YOUR GOAL>
Could you copy, word for word, only the lines from the one containing "Instruction: Click the Appearance" through the last line of the records below, both included?

┌──

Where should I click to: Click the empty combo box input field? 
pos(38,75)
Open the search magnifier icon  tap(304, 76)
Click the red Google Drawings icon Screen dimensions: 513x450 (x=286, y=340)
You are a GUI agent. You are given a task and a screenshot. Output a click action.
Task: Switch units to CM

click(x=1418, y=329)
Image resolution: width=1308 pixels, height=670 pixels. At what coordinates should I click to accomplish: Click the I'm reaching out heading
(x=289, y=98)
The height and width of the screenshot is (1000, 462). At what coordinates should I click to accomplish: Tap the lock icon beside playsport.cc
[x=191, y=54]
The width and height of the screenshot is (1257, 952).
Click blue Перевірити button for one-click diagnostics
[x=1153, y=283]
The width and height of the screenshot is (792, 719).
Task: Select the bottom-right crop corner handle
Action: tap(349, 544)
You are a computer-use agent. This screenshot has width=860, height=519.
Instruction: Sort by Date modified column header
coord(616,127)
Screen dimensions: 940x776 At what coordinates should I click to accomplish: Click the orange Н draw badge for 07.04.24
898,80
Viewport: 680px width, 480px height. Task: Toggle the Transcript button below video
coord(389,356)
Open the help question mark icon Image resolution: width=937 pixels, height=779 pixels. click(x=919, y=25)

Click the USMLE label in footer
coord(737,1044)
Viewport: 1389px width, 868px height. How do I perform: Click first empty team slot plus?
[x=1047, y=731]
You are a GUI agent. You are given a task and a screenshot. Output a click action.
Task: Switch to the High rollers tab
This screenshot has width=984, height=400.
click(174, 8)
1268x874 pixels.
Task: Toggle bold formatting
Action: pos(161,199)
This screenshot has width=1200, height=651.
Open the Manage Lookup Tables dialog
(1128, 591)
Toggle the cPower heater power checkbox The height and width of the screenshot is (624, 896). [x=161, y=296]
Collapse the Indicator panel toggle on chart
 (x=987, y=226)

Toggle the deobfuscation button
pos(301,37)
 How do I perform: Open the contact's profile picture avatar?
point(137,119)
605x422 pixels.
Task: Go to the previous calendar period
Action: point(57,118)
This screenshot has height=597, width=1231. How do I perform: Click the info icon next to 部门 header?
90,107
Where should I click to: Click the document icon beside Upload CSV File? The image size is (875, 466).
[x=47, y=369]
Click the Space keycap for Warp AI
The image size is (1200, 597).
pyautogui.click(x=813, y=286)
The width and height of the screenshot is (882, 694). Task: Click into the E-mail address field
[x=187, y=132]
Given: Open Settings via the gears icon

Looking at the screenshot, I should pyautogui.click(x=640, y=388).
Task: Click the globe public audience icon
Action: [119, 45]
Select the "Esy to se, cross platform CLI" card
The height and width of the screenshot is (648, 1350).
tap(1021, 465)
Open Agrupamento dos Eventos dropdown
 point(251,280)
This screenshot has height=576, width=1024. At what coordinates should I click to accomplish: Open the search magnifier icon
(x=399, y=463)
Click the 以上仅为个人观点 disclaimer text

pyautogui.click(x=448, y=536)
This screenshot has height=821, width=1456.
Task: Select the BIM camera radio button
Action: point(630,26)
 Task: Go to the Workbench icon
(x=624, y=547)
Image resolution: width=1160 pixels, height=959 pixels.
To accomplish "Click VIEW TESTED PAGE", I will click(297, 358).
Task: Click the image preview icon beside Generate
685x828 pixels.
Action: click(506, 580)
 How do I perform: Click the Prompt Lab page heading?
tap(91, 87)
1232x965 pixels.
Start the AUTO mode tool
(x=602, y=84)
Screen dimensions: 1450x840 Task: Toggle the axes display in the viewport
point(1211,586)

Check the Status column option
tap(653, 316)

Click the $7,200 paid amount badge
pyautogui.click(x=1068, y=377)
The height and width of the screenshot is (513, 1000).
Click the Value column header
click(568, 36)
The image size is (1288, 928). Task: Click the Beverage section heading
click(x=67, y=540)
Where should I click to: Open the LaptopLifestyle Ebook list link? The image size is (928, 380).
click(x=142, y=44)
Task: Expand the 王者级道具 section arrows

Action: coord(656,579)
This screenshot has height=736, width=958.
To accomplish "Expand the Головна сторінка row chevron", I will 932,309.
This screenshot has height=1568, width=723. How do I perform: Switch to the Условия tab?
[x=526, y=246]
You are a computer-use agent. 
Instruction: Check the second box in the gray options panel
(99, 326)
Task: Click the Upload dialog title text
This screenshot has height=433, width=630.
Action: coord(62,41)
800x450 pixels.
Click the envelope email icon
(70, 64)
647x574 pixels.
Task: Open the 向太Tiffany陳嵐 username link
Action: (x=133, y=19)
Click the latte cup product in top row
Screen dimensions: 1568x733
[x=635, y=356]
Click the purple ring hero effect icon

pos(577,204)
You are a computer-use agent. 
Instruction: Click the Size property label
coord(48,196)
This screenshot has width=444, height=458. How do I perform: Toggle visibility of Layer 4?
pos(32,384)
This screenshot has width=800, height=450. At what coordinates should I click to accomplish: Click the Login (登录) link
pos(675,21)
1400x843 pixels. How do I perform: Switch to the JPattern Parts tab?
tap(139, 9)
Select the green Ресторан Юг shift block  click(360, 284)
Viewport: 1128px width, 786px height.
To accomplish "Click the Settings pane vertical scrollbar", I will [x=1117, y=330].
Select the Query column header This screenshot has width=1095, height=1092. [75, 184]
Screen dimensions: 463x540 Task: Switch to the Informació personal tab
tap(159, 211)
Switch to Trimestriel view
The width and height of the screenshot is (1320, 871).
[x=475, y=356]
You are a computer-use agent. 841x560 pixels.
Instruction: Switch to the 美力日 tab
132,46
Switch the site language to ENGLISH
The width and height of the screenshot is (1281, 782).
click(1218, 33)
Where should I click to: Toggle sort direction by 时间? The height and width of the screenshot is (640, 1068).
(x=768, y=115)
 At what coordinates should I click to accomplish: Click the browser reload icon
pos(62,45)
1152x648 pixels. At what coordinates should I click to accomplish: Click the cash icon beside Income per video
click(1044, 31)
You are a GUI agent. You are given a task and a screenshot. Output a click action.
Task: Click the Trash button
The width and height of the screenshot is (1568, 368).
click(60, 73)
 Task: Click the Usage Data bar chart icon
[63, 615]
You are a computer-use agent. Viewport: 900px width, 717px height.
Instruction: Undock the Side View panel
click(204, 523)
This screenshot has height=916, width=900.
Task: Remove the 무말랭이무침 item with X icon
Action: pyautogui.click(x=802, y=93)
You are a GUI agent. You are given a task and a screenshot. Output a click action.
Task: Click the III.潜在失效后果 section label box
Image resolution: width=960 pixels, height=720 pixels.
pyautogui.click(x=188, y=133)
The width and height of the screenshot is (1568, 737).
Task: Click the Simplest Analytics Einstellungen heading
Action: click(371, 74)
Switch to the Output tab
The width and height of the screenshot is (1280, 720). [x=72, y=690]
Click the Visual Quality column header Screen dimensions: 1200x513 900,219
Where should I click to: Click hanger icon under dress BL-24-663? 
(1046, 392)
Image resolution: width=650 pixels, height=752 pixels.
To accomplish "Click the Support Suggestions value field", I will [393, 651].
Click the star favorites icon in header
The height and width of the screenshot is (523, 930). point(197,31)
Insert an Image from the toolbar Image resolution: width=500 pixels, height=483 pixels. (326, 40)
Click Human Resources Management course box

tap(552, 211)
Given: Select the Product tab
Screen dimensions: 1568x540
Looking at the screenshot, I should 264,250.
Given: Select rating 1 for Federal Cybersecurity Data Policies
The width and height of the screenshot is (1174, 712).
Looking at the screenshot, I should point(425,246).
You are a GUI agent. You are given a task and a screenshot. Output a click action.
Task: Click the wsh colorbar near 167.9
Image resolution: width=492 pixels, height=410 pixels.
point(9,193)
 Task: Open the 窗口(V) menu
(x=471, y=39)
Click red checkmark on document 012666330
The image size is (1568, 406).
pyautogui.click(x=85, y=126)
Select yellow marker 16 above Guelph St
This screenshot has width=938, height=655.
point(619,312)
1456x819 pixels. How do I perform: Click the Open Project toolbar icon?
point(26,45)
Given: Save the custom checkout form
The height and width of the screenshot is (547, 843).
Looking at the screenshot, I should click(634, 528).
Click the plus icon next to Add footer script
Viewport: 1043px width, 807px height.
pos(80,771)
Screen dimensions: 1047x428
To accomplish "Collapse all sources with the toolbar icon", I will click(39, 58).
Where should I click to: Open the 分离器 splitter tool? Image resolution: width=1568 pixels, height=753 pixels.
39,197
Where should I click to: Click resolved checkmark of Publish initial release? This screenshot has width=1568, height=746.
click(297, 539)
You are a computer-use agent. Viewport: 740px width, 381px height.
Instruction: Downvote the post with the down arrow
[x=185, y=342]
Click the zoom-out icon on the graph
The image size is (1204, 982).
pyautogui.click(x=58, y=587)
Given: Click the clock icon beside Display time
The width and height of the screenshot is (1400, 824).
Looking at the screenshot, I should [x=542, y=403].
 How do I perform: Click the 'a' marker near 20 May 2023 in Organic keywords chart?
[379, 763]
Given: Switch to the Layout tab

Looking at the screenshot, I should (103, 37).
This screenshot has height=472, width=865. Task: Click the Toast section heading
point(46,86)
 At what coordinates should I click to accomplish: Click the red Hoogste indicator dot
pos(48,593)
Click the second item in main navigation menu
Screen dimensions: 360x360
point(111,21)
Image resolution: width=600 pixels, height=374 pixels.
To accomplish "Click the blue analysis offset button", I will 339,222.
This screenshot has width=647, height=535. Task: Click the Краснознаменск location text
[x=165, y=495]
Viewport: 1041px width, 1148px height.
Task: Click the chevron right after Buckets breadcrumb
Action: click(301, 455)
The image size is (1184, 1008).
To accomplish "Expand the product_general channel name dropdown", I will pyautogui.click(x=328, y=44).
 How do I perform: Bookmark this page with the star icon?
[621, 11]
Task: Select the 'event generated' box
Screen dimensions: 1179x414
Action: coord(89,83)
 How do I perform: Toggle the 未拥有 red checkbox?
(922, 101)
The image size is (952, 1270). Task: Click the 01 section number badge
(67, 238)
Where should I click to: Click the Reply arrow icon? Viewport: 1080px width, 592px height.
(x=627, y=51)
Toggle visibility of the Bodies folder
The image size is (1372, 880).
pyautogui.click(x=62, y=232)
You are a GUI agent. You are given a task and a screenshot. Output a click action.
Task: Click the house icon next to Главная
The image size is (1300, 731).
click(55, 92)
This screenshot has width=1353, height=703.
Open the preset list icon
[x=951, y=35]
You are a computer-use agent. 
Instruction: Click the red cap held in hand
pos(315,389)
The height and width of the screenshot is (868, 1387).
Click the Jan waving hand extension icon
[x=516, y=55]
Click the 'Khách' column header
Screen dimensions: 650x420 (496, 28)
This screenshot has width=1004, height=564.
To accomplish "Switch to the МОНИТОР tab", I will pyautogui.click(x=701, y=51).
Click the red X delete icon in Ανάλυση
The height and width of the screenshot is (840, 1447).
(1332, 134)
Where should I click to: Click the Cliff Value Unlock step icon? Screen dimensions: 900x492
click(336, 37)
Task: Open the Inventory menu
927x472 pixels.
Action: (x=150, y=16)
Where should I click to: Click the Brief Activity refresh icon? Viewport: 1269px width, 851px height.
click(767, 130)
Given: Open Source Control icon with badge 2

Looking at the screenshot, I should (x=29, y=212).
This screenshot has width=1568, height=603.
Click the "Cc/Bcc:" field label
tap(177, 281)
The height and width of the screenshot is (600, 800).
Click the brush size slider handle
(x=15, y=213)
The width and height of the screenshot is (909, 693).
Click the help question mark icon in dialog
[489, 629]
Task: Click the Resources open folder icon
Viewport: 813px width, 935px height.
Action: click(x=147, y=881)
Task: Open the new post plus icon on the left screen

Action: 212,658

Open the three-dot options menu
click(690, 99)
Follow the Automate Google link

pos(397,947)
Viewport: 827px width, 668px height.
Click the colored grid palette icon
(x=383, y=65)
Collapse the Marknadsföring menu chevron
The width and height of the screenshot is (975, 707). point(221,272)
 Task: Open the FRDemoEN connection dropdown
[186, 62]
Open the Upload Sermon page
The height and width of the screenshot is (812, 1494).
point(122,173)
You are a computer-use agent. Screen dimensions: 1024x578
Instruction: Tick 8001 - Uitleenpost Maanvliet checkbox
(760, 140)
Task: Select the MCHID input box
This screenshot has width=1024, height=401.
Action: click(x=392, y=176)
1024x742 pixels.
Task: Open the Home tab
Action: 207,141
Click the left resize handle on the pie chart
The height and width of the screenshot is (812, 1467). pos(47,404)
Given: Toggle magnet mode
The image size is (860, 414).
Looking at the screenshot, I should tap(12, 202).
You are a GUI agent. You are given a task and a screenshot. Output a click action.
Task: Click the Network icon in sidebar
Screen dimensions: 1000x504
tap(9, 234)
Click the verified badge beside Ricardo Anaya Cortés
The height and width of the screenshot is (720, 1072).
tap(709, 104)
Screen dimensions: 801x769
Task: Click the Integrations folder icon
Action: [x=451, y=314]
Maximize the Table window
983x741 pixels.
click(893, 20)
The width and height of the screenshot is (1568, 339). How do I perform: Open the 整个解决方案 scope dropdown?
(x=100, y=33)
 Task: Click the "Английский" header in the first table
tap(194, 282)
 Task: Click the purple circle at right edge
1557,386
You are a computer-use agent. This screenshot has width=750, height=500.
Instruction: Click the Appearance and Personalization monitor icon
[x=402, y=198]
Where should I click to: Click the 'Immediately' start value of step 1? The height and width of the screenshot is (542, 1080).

└──

OUTPUT OF THE EXERCISE>
Instruction: Click the Appearance and Personalization monitor icon
[x=402, y=198]
Where should I click to: Click the 'Immediately' start value of step 1? The height and width of the screenshot is (542, 1080).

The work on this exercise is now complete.